→ **Exercise prompt**:
Transcribe exactly, and only, the lines from the one with "You are a GUI" through the end of the records below, including both of those lines. Skip all pictures.

═══

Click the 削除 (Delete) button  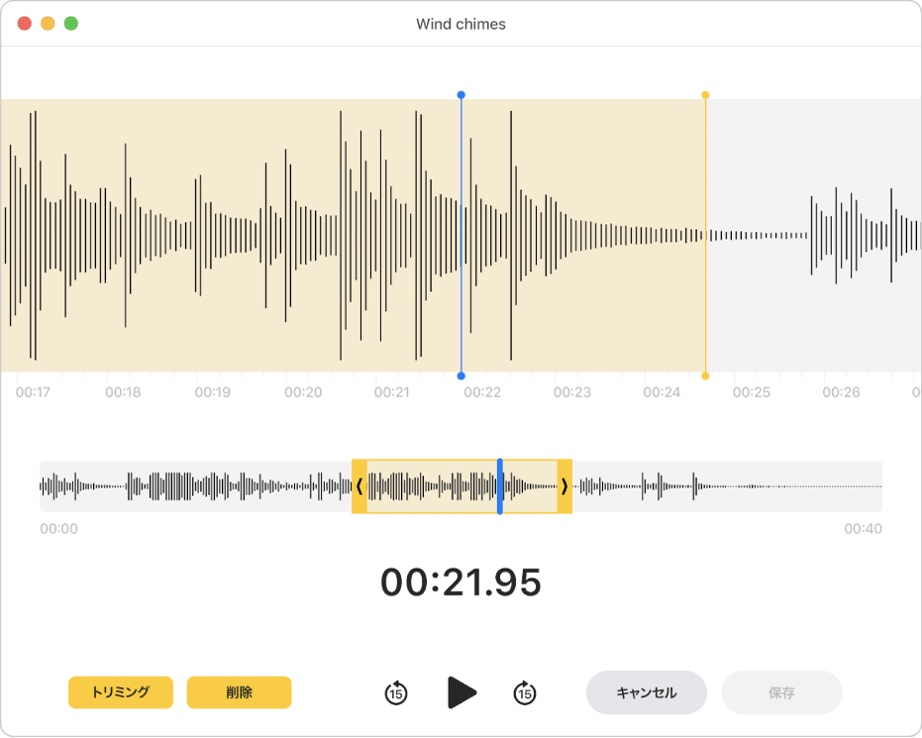(239, 693)
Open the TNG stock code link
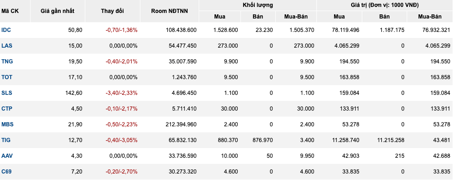Image resolution: width=454 pixels, height=180 pixels. pyautogui.click(x=7, y=62)
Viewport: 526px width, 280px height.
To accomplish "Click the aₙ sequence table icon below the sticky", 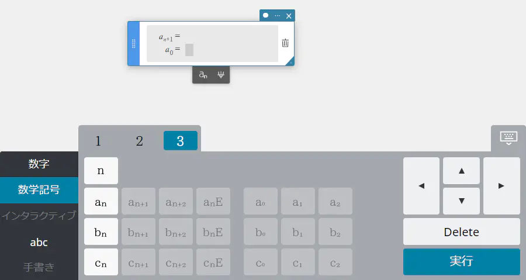I will [x=203, y=75].
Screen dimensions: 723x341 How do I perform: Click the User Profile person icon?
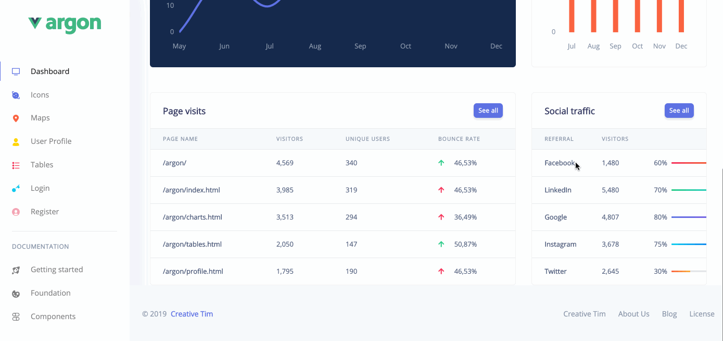click(16, 141)
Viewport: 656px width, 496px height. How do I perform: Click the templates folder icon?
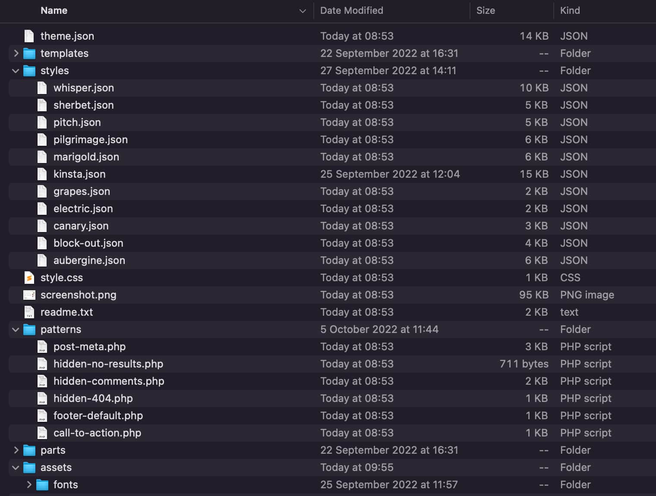[x=29, y=53]
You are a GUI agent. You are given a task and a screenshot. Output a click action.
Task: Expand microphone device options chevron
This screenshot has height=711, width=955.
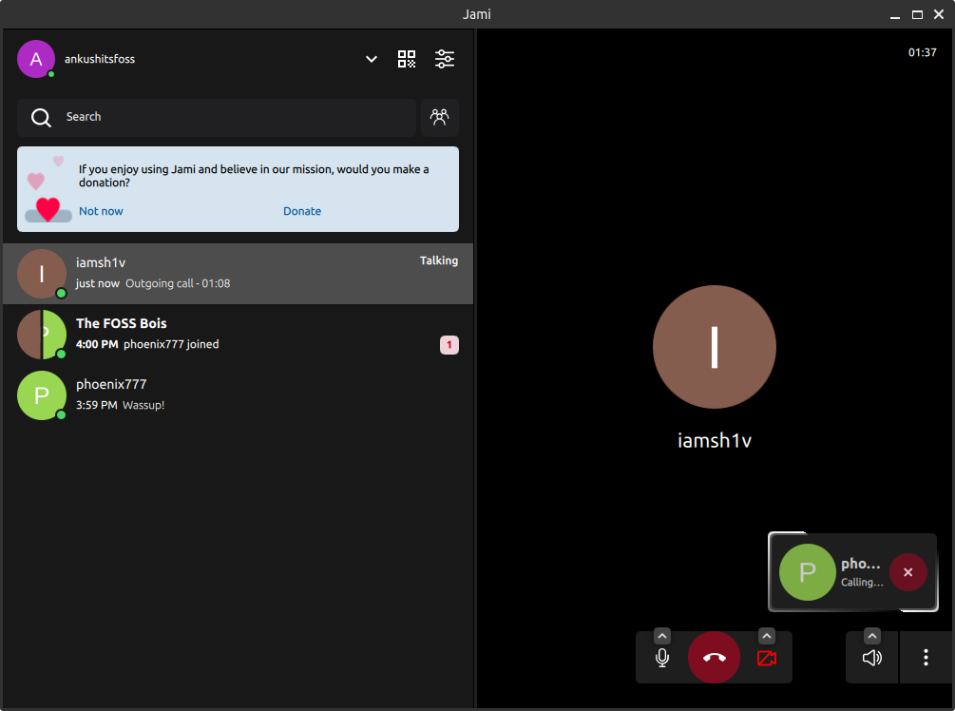(x=661, y=635)
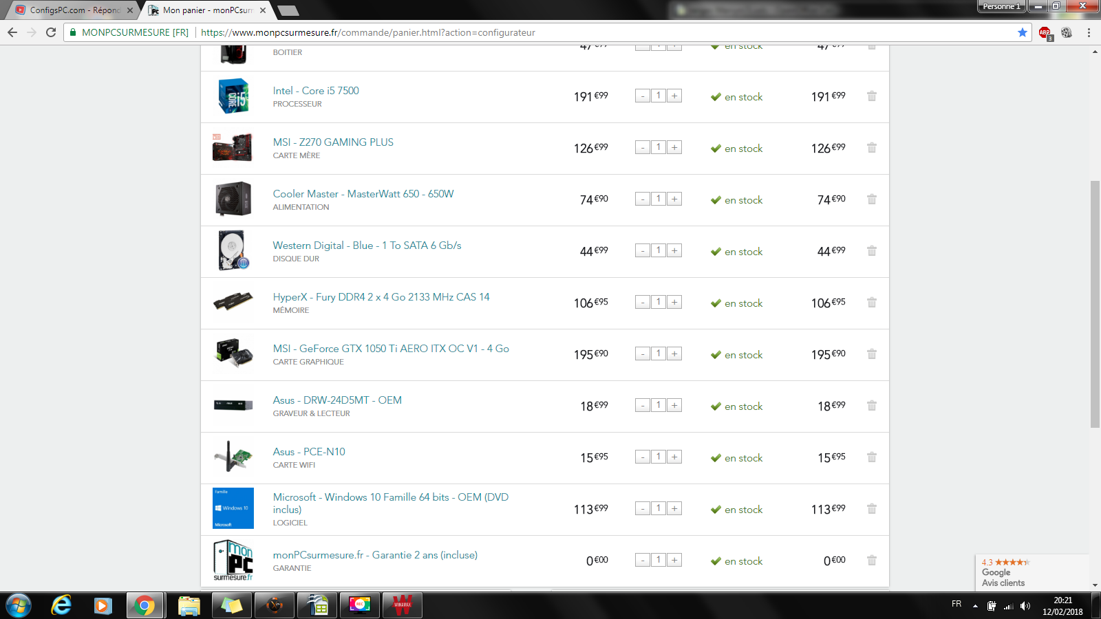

═══

→ **Response box**:
You are a GUI agent. You are given a task and a screenshot. Output a click action.
Task: Expand microphone device options chevron
This screenshot has height=711, width=955.
(x=661, y=635)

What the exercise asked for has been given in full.